Before the Court are Plaintiff's Motion for Summary Judgment, ECF Nos. 103 & 1041; a Cross Motion for Summary Judgment, ECF No. 106, by Defendants Jim Pena, Rodney Smoldon, and the United States Forest Service (collectively, "Forest Service Defendants"); and a Cross Motion for Summary Judgment, ECF No. 111, by Intervening Defendants Northeast Washington Forestry Coalition, Pend Oreille County, and Stevens County (collectively, "County Defendants"). The Court heard oral argument on August 22, 2018. Brian A. Ertz and Richard A. Poulin appeared on behalf of Plaintiff Alliance for the Wild Rockies. Rudolf J. Verschoor and Vanessa R. Waldref appeared on behalf of the Forest ServiceDefendants. Lawson Emmett Fite appeared on behalf of the intervening County Defendants.

Plaintiff Alliance for the Wild Rockies ("Alliance") sued the Forest Service Defendants under the Administrative Procedure Act ("APA"), 5 U.S.C. § 701 et seq., to challenge the Forest Service's decision to approve the North Fork Mill Creek A to Z Project ("A to Z Project"), a restoration, logging, and timber sale venture in the Colville National Forest. See ECF No. 100. Alliance alleges violations of the National Forest Management Act ("NFMA"), 16 U.S.C. § 1600 et seq., and the National Environmental Policy Act ("NEPA"), 42 U.S.C. § 4331 et seq. Id.

Specifically, Alliance challenges the Forest Service Defendants' June 13, 2016, Decision Notice and Finding of No Significant Impact ("DN/FONSI") approving the A to Z Project Environmental Assessment. ECF No. 104. The A to Z Project is a proposed project in the Colville National Forest, which is managed in accordance with the Colville National Forest Land and Resource Management Plan ("Forest Plan"). AR 120866. To achieve desired future conditions identified in the Forest Plan, the Forest Service works within the parameters of the Forest Plan to engage in forest restoration, funded through commercial timber harvesting and supporting rural community needs.
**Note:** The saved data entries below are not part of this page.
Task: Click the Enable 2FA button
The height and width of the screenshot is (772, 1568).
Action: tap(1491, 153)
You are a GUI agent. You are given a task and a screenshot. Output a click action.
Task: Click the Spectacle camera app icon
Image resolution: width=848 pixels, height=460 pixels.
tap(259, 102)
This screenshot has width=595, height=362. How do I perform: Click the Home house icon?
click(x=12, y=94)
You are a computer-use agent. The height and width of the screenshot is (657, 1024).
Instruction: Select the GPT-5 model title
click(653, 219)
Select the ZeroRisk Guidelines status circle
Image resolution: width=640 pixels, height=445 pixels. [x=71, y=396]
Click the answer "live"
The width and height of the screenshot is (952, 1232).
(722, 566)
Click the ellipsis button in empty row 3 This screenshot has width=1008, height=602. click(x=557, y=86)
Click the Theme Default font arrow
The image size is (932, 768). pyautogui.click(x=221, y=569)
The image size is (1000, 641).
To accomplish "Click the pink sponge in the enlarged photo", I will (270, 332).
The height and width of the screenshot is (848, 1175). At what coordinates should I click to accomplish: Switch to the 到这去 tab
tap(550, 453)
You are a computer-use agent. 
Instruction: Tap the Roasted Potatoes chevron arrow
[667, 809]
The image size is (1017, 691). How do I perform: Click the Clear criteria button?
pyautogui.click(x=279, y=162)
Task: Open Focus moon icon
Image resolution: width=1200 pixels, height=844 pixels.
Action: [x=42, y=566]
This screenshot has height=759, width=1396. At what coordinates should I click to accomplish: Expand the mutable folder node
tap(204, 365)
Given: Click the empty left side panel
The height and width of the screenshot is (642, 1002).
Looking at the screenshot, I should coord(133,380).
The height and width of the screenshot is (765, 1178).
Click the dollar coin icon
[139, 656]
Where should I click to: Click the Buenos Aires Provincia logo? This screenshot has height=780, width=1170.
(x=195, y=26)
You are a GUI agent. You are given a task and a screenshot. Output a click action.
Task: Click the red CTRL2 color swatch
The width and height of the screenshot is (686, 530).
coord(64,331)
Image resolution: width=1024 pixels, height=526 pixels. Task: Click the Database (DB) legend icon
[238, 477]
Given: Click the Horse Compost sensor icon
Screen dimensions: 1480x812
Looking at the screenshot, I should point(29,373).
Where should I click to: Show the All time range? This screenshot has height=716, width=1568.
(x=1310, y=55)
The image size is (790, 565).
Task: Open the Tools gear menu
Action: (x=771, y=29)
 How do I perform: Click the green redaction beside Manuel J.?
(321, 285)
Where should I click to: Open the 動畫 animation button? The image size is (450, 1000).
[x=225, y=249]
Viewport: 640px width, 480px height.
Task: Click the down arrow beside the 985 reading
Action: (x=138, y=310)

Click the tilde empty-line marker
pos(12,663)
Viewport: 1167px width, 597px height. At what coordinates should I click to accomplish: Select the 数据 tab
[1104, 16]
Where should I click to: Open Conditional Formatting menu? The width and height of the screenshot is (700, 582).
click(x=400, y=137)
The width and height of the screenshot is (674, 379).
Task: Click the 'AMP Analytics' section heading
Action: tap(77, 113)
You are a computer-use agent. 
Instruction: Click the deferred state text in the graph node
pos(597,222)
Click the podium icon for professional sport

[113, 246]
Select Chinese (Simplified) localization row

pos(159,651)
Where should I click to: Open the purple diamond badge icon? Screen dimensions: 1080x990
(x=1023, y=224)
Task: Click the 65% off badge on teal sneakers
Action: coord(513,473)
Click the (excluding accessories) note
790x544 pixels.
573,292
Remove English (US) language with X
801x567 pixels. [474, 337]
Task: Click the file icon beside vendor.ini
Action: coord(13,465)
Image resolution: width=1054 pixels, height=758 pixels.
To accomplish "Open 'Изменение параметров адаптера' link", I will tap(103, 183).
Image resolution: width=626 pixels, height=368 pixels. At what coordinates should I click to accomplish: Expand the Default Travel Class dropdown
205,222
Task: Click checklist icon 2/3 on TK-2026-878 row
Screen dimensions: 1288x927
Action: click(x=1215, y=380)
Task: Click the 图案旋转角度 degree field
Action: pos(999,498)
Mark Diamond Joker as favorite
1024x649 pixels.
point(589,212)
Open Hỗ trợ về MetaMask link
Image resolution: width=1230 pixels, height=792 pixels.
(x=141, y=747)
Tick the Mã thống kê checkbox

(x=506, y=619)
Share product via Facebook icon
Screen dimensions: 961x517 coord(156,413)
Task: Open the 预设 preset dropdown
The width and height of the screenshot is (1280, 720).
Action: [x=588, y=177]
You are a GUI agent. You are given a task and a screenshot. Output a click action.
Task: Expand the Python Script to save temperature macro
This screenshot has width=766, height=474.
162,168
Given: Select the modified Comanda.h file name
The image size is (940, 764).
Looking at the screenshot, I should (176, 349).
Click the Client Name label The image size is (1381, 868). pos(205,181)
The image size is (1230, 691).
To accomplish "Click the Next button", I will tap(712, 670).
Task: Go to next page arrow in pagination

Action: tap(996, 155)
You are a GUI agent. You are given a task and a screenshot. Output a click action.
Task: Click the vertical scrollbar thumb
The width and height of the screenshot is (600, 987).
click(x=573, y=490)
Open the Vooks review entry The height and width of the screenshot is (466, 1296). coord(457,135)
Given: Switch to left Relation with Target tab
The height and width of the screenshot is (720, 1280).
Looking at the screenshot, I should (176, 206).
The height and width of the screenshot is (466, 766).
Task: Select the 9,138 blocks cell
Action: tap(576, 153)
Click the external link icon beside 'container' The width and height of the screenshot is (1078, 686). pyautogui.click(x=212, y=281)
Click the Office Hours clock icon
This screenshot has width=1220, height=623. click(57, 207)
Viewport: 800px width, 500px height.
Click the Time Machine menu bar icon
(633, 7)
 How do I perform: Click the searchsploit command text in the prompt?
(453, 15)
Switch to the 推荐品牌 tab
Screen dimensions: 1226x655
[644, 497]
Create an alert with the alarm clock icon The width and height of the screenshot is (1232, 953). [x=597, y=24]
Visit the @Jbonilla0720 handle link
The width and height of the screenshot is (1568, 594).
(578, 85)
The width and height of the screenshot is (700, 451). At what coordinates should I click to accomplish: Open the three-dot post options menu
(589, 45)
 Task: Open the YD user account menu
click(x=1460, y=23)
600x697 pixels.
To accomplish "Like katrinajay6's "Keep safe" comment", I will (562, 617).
See ECF No. 106 at 2 (citing AR 120875-79; Section 347 of the Omnibus Consolidated Appropriations Act of FY 1999, as amended by Sec. 323 of P.L. 108-7).

The Forest Service awarded a stewardship contract to Vaagen Brothers Lumber to perform the A to Z Project. AR 124267. As part of the stewardship contract, Vaagen Brothers provided funding for the NEPA-required Environmental Analysis ("EA") of the project. AR 124214. Consistent with the instructions in the A to Z Project Contract requiring the contractor to hire a third party to perform the NEPA work, Vaagen Brothers proposed using Cramer Fish Services ("Cramer") as an independent contractor to complete the NEPA analysis, and the Forest Service approved Cramer's preparation of the A to Z Project EA. See ECF No. 87-5 at 3. Cramer assured the Forest Service that no potential conflicts of interest clouded its creation of the A to Z Project EA. Id.; see also AR 024095-96 (describing the steps taken to prevent a conflict of interest between Cramer and Vaagen Brothers).

On September 6, 2016, Alliance petitioned the Court for a Preliminary Injunction to halt all action on the A to Z Project. ECF No. 12. After receiving briefing from all parties and hearing oral argument, the Court denied Alliance's Motion for Preliminary Injunction. ECF No. 58. The Court also denied Alliance's motion seeking a stay and injunction pending appeal. See ECF No. 70. The Ninth Circuit Court of Appeals affirmed the Court's denial of a preliminary injunction. See Alliance for the Wild Rockies v. Pena, 865 F.3d 1211 (9th Cir. 2017); ECF No. 92.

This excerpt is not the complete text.